◆ PASSAGE SHOWN
-- Opening Marker --

What can I say? As someone at the beginning of his career (with large student loans to repay and a long time to go before retirement), the five page article spooked me. So I did what I’d done before: I wrote a letter. I’d been writing and calling prominent researchers and clinicians ever since I was an undergraduate. During the 70’s, I’d exchanged letters and even phone calls with B.F. Skinner!
In all honesty, I didn’t know anything about Dr. Cummings–for example, that he was a former president of the APA, launched the Professional Schools of Psychology movement and founded four campuses of the California School of Professional Psychology, wrote the freedom-of-choice legislation requiring insurers to reimburse non-medical, behavioral health providers, and started American Biodyne in the hopes that psychologists could own rather than be owned–as eventually happened–by managed care (read a history here). Neither did I know that he was a member of Psychology’s famed “Dirty Dozen.” Without a doubt, however, the decision to write him, changed the arc of my career.

-- Closing Marker --

◆ WHAT YOU WILL DO
A: Answer these about the passage:
(i) How long was the article that spooked the writer?
(ii) With whom did the writer exchange letters and phone calls during the 70's?
(iii) How many campuses of the California School of Professional Psychology did Dr. Cummings found?
B: Write out the passage between "In all honesty, I" and "of my career.", inclusive, substituting "insurance companies" for "insurers".
The lines that follow come from a separate source.

◆ DATA EXCERPT
-- Opening Marker --

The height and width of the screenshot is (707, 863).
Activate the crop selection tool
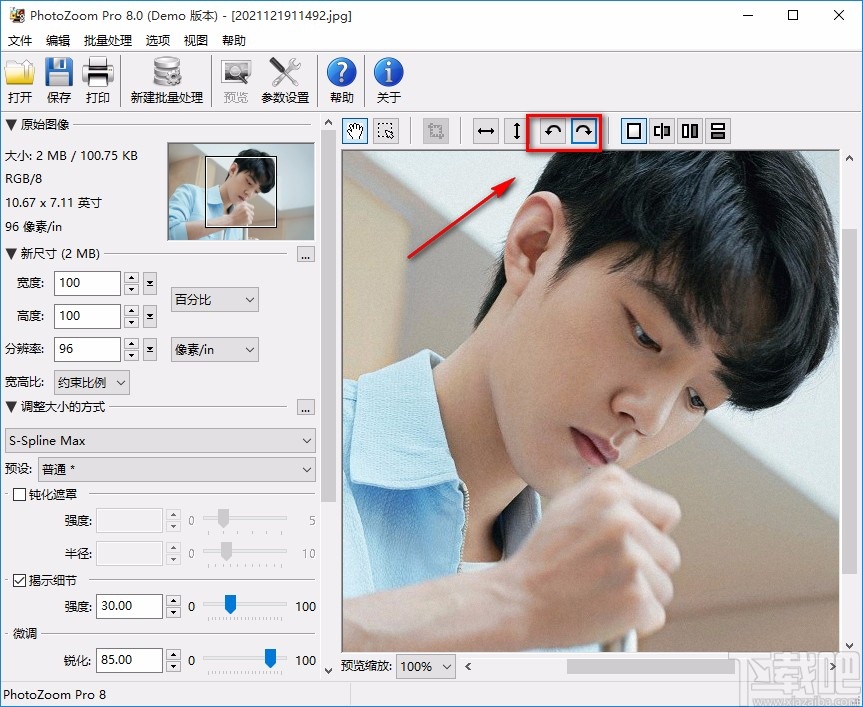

-- Closing Marker --

◆ RESPONSES
A:
(i) Five pages.
(ii) B.F. Skinner.
(iii) Four.

B:
In all honesty, I didn’t know anything about Dr. Cummings–for example, that he was a former president of the APA, launched the Professional Schools of Psychology movement and founded four campuses of the California School of Professional Psychology, wrote the freedom-of-choice legislation requiring insurance companies to reimburse non-medical, behavioral health providers, and started American Biodyne in the hopes that psychologists could own rather than be owned–as eventually happened–by managed care (read a history here). Neither did I know that he was a member of Psychology’s famed “Dirty Dozen.” Without a doubt, however, the decision to write him, changed the arc of my career.